А почему ты меня благородием величаешь? – осведомился он у извозчика.
Так благородие и есть. Я же вижу, – обернувшись назад, заверил бородач. Из-под козырька хитро блеснули два черных глаза-уголька.
«Издевается что ли мерзавец?» – засомневался Сосо.
Тот штабс-капитан, которому ты про втулку плел, значит, гражданин, а я, стало быть, благородие?
Так точно, вашбродь. – Извозчик снова обернулся и оскалился в широкой улыбке. Рыжая борода расползлась в стороны и обнажила на удивление белые, ровные зубы. – Нынче же совсем другие дела пошли. Это ведь не царский прижим. Был благородие, а стал гражданин. А втулка… Да, подвела меня втулка, весь день наперекосяк. Вот неудача-то…
Лопнувшая втулка – неудача. А что же, по-твоему, удача? – поинтересовался Сосо.
Удача-то? – повторил извозчик. – Известное дело. Какая может быть удача, когда война идет? С двумя ногами и с двумя руками остаться. Да еще с целой башкой на плечах. Вот оно и есть – главная удача.
«А ведь прав стервец, – согласился с бородачом Сосо. – Не загреми я в Курейку, отправился бы в окопы…» Многожды помянутая недобрым словом Курейка, где зима продолжалась одиннадцать с половиной месяцев, а весна, лето и осень пролетали за оставшиеся полмесяца, отчетливо разделила его жизнь на две части; на до и после. До Курейки жил на свете отчаянный молодой человек, которому удавалось все, за что бы он ни брался. Молодой человек, никогда не задумывавшийся о том, что такое удача, потому что удача всегда была с ним. Казалось, сам черт ему ворожит, так он был успешен и удачлив.
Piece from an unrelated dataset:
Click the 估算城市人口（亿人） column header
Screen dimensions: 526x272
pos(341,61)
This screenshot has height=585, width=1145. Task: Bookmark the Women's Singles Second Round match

И тут с ним случилась Курейка. Этим словом Сосо обозначал все, что с ним произошло с той секунды, когда он был арестован в последний раз. Слишком многое ему довелось узнать и прочувствовать за эти четыре года. От предательства и забвения до чисто физических страданий. Во многия знания – многия печали.
Четыре года… Целых четыре года, выброшенных из жизни. Хотя… Как на это посмотреть. Может быть, выброшенных, а может быть, и приобретенных. Сосо за эти годы многое переосмыслил, пройдя через разные этапы душевного состояния, в том числе и через полное отчаяние. Попросту говоря, от тоски и безнадеги Сосо запил.